■ Esercizi da completare:
**A.** Stampa il passo dell'estratto che inizia con le parole contenenti "MENO SOLDI AI" e termina con "costi della politica.".
**B.** Elenca tutte le città nominate nell'estratto.
**C.** Secondo l'estratto, intorno a quale cifra si attesta il tetto proposto per lo stipendio dei parlamentari?

■ Estratto:

_ _ _ _ _

Napoli, Caserta, Benevento, Avellino. Pier Luigi Bersani continua il suo tour nel Mezzogiorno. Ieri tappa in Campania, dove i temi chiave della campagna elettorale Pd, lavoro e legalità, sono particolarmente caldi. Il leader Pd cerca di tenersi alla larga «dai politicismi», dal risiko delle alleanze, dai quotidiani attacchi di Monti a Vendola e al Pd. Prende di petto, invece, la destra, la Lega, i populismi. A partire da Grillo. «Lui ha nominato i deputati al pari di Berlusconi, bisogna tenere ben presente come è organizzato quel movimento. In Sicilia Grillo offre mille euro a tutti per tre anni, somiglia a quell’altro che propone di abolire l’Irpef, dice via l’Irap e promette quattro milioni di posti di lavoro. Sarebbe inimmaginabile venire a patti con lui». E ancora: «Il Pd è il contrario del populismo dove c’è sempre qualcuno che suona il piffero e il popolo deve andargli dietro. Che si chiami Grillo o Berlusconi, il meccanismo del populismo è quello. Noi non siamo così, noi siamo per la libertà della gente che sceglie qualcuno finché tocca a lui. E poi si cambia».
LA SFIDA A GRILLO
L’obiettivo di questi ultimi giorni di campagna elettorale è polarizzare la sfida tra Bersani e Berlusconi: «Qui vince uno solo, chi arriva primo. O vincono la destra e il leghismo o vinciamo noi», è il messaggio che lancia ai tanti indecisi, e in particolare a chi è tentato dai 5 stelle, a chi vorrebbe interpretare questo voto come uno «sfogo» contro il sistema. «Noi possiamo offrire una possibilità di cambiamento serio a tutte queste persone», non fa che ripetere Bersani. «C’è tanta gente che è ancora disposta a riflettere». Lo faremo, spiega, «senza raccontare favole», ma puntando anche su quei temi come la sobrietà e i costi della politica che tanta presa fanno sull’elettorato mobile. La sfida a Grillo è aperta. E sarà uno de leit motiv di questi ultimi giorni di campagna. Per ricordare agli indecisi che col voto al comico non si va da nessuna parte.
MENO SOLDI AI PARLAMENTARI
Di qui l’idea di lanciare alcune proposte, prima del 24 febbraio. Di annunciare che il prossimo governo, nei primi 100 giorni, si farà sentire su temi come lo stipendio dei parlamentari, quelli dei manager pubblici, la pletora dei cda. «Non c’è ragione per cui un parlamentare guadagni più di un sindaco di una grande città», è una della convinzioni che il leader Pd ripeterà anche in questi giorni. Numeri alla mano, si tratta di un tetto intorno ai 5000 euro, meno della metà delle retribuzioni attuali degli onorevoli. «Guardate, mi hanno consigliato di spararle grosse anch’io, ma ho resistito alle pressioni», ha detto ieri sera ad Avellino. «Così come Berlusconi non può rinunciare a raccontare balle, noi non possiamo rinunciare a dire la verità». Tra queste verità, ci sarà anche un impegno diretto «del governo» a ridurre i costi della politica.

_ _ _ _ _

■ Dati registrati:

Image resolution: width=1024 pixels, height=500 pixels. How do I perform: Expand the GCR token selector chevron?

_ _ _ _ _

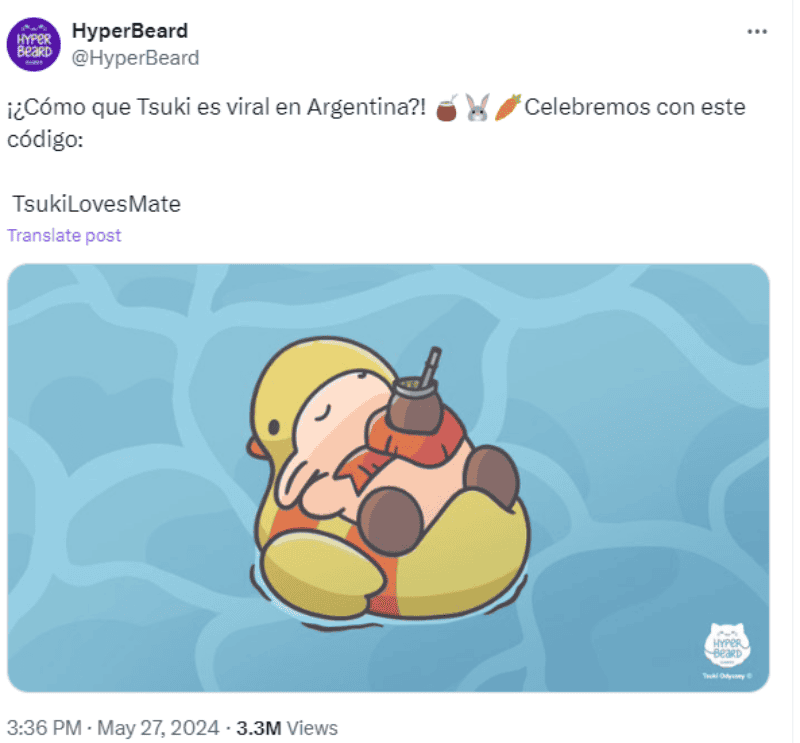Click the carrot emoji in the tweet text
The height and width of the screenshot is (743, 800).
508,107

_ _ _ _ _

■ Soluzioni degli esercizi:
**A.**
MENO SOLDI AI PARLAMENTARI
Di qui l’idea di lanciare alcune proposte, prima del 24 febbraio. Di annunciare che il prossimo governo, nei primi 100 giorni, si farà sentire su temi come lo stipendio dei parlamentari, quelli dei manager pubblici, la pletora dei cda. «Non c’è ragione per cui un parlamentare guadagni più di un sindaco di una grande città», è una della convinzioni che il leader Pd ripeterà anche in questi giorni. Numeri alla mano, si tratta di un tetto intorno ai 5000 euro, meno della metà delle retribuzioni attuali degli onorevoli. «Guardate, mi hanno consigliato di spararle grosse anch’io, ma ho resistito alle pressioni», ha detto ieri sera ad Avellino. «Così come Berlusconi non può rinunciare a raccontare balle, noi non possiamo rinunciare a dire la verità». Tra queste verità, ci sarà anche un impegno diretto «del governo» a ridurre i costi della politica.

**B.** Napoli, Caserta, Benevento, Avellino

**C.** Intorno ai 5000 euro.